### Assignment
Lines containing the word "Toggle": say how many there are in the listing, with only the number as the answer.

[[ Data for analysis, beginning ]]

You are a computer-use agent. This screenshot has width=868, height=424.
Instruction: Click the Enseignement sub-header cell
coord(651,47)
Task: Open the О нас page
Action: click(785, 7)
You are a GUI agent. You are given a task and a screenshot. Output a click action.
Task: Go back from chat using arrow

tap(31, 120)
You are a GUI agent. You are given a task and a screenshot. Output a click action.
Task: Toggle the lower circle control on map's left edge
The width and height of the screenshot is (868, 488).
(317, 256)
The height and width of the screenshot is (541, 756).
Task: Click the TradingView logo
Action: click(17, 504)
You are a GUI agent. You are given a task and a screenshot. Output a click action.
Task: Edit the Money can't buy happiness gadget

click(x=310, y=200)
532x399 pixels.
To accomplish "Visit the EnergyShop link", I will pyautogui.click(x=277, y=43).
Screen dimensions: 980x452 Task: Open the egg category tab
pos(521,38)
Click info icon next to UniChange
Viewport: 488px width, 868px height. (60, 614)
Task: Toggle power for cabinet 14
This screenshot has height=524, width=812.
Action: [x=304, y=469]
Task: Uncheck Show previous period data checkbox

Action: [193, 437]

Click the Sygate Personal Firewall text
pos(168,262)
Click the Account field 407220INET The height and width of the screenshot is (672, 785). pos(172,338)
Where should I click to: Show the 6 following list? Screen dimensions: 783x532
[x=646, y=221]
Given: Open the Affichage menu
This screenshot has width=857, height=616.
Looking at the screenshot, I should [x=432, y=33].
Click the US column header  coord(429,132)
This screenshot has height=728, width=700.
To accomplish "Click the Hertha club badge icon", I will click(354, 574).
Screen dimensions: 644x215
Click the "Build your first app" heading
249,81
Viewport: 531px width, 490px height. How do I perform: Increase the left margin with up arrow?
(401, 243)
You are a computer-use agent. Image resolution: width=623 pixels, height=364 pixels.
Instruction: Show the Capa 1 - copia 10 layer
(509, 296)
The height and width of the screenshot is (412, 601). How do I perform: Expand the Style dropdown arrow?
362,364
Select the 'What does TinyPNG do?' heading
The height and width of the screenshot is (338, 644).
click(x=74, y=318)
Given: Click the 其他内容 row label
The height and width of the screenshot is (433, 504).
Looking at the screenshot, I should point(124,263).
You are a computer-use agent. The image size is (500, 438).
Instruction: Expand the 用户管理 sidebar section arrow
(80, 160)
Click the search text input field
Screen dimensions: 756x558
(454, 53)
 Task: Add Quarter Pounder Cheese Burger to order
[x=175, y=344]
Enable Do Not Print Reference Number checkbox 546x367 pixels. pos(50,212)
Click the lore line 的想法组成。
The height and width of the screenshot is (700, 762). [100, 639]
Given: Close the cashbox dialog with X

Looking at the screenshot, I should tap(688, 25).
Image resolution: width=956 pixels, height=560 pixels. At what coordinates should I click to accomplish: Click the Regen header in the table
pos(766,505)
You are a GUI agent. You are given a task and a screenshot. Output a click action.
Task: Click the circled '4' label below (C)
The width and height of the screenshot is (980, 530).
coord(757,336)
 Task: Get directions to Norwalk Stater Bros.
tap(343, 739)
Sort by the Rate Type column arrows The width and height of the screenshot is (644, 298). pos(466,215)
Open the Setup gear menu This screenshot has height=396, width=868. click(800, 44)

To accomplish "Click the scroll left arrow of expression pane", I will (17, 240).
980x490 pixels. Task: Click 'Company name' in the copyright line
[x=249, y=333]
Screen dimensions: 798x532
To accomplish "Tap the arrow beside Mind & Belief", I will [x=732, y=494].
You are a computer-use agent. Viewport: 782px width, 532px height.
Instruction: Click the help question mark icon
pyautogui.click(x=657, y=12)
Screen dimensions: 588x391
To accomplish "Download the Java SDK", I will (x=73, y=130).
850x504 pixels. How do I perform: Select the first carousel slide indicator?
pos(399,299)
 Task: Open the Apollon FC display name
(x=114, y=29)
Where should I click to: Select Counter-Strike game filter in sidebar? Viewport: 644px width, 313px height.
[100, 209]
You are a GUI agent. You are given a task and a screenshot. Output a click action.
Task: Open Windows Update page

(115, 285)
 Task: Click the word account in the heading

[[ Data for analysis, end ]]

### Answer space
2